Le battaglie in carcere alle Murate e un ferito eccellente
La rissa descritta nella pagina fiorentina dell’Unità del 16 febbraio 1977 è soltanto uno delle decine di episodi che scandiscono la quotidianeità nelle carceri italiane negli anni di piombo. Le battaglie alle Murate si ripetono. Ne racconta un’altra Concutelli, che proprio quel 13 febbraio era stato arrestato. E il protagonista resta sempre Luciano Franci, neofascista aretino, stretto sodale di Mario Tuti. Nel primo caso a fiancheggiarlo due militanti dei Gruppi armati ordinovisti, Sandro Sparapani e Francesco Rovella. Numerosi i feriti tra gli extraparlamentari di sinistra, sottolinea il giornale del Pci. Sicuramente il cronista esagera quando parla di due coltellate al cuore per il ferito più grave, un 25 enne bolognese.

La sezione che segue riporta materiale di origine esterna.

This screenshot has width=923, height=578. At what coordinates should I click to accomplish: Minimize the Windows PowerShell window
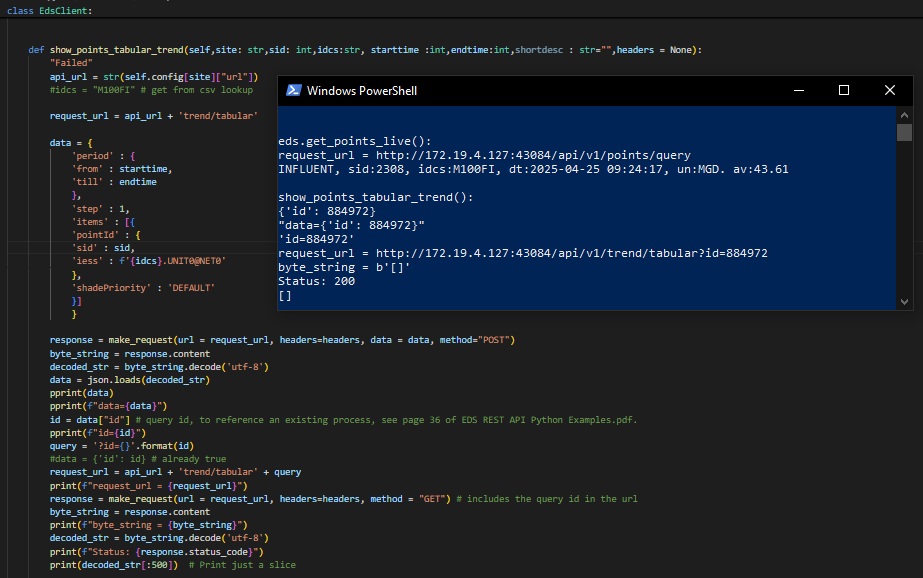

Certo, per la vittima che ha ricevuto due colpi al torace la prognosi è riservata. Ma ad attrarre la nostra attenzione è il suo nome. Fabio Ravalli. Sarà dieci anni dopo il leader dell’ultimo gruppo di fuoco brigatista, quello degli omicidi Conte e Ruffilli. La testimonianza di Concutelli è invece preziosa per un altro motivo. Perché spiega le ragioni per cui, contro ogni etica penitenziaria e malandrina i fascisti avevano ammesso nella loro comunità prigioniera un assassino come Angelo Izzo. Uno altrimenti destinato alle celle di isolamento con altri soggetti responsabili di delitti infami.